I'm getting better, more and more, each day. I feel vastly different than I did a few months ago. Success lies all around me, I've been promoted and am currently looking around for a new literary agent for a new book.
But I still battle the darkness.
I think this is why I once again took up running. With an even greater vigor I have thrown myself into an activity. The endorphins are nice, but I do it mainly to be alone with my thoughts. I do my best thinking whilst running.
Many of the changes for the better I have made this year came to me whilst running. One of these was the conclusion that I drank too much. So I cut back, a perk of having immense will power (first demonstrated by going vegan cold turkey, then later by not masturbating or watching porn).
I didn't realise how much I drank until I really though about it. I hung out with party kids last year, so that wasn't a good gauge. I also lost a close family member which, in my family, meant a lot of drinking around the funeral. Then came summer and various vacations and drinking with people from work at the dorms. Next was fall semester and my brother visiting frequently, us drinking together for the first time.
Taking a step back (whilst taking many forward thinking), I saw a little over a year soaked in booze. So I cut way back. Not just in "Iowa City" terms, but in absolute ones as well. Except for one occasion I have not had more than 5 drinks in a night and now make it a point to not drink on consecutive nights.
I feel much better doing so, but the darkness in my head still lurks.
It may be a byproduct of the disease, depression and anxiety follow me around, constantly fight for the right to take me over. This is were running comes in, it gives me a forum to battle back. It also burns calories, so as a former fat kind- with all the baggage it entails- it brings self confidence.

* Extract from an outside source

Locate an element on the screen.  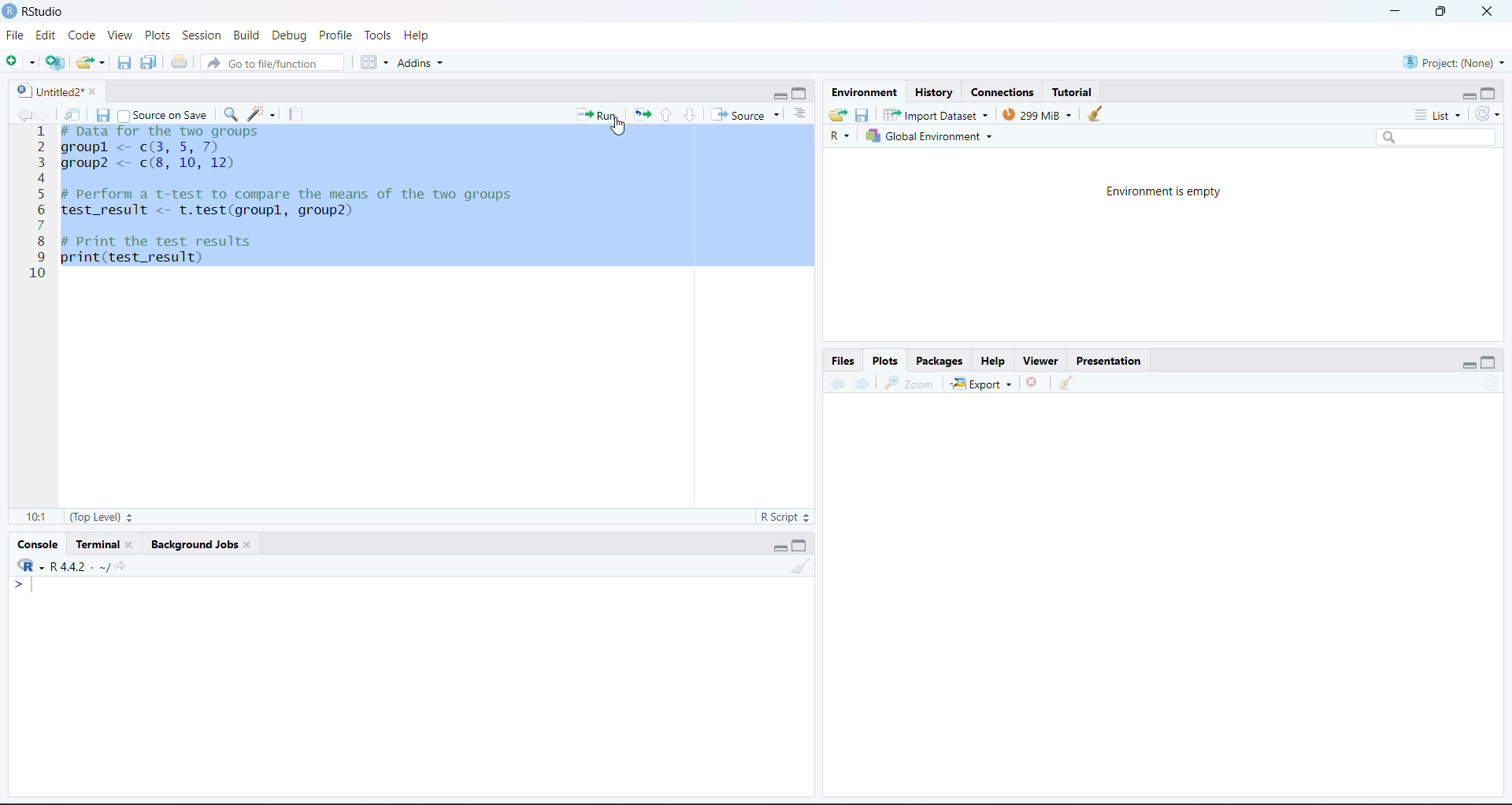
load workspace is located at coordinates (839, 115).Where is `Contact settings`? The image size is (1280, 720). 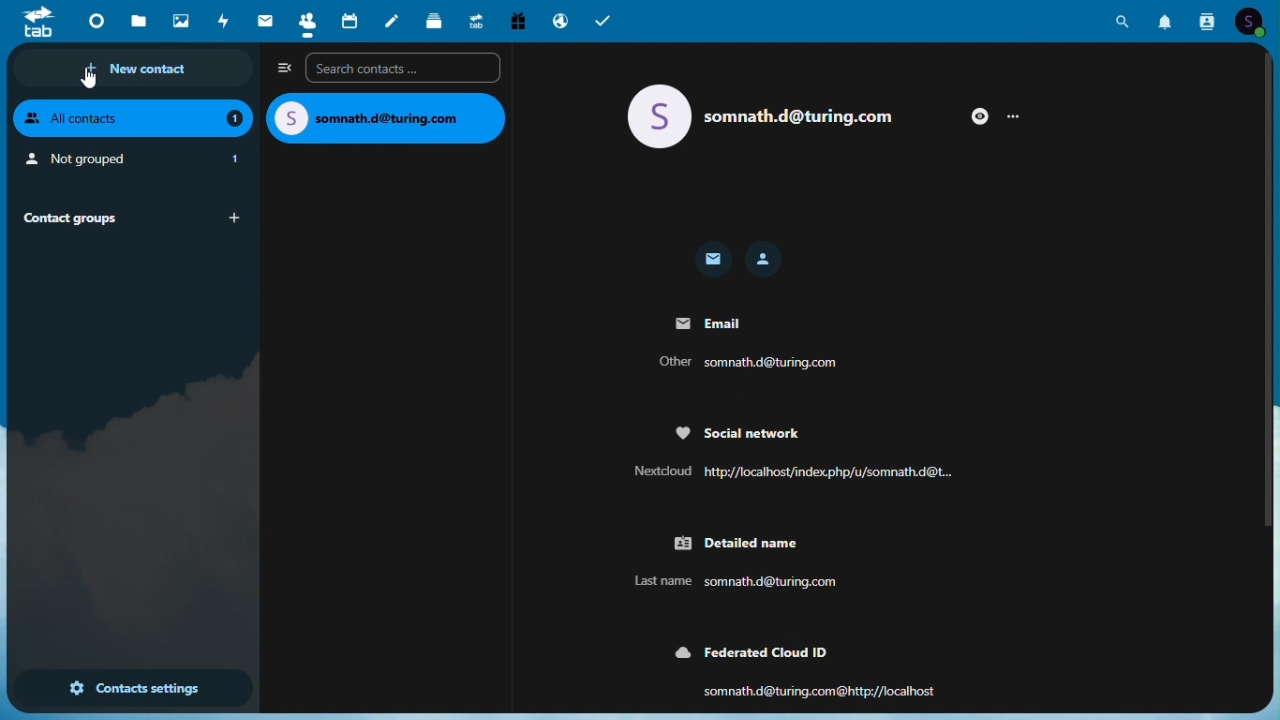 Contact settings is located at coordinates (131, 690).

Speaking of self confidence, I got an awesome email recently. I am a member of OkCupid, mainly to take quizzes and answer questions, but also because their blog has some excellent demographic analysis. They also have a couple other cool gimmicks. Well this email stated that based on click-throughs from matches and other tools, I am among the top quartile of most attractive people on the site. As such I get to see other more attractive people....blah blah blah. I'm not going to search, because of my current involvement, but it was a nice boost.
People often compliment me on certain features, but I still have the fat kid mentality. And as a person who values fact and evidence over emotion, it's nice to have some kind of empirical evidence. And it was nice to have this be holistic in nature, as opposed to certain features. When I shave my head I often get compliments about the shape of my head (apparently it is quite enviable) and I have had a number of girls comment on my eyelashes and softness of my hair, again not something to shout from the rooftops.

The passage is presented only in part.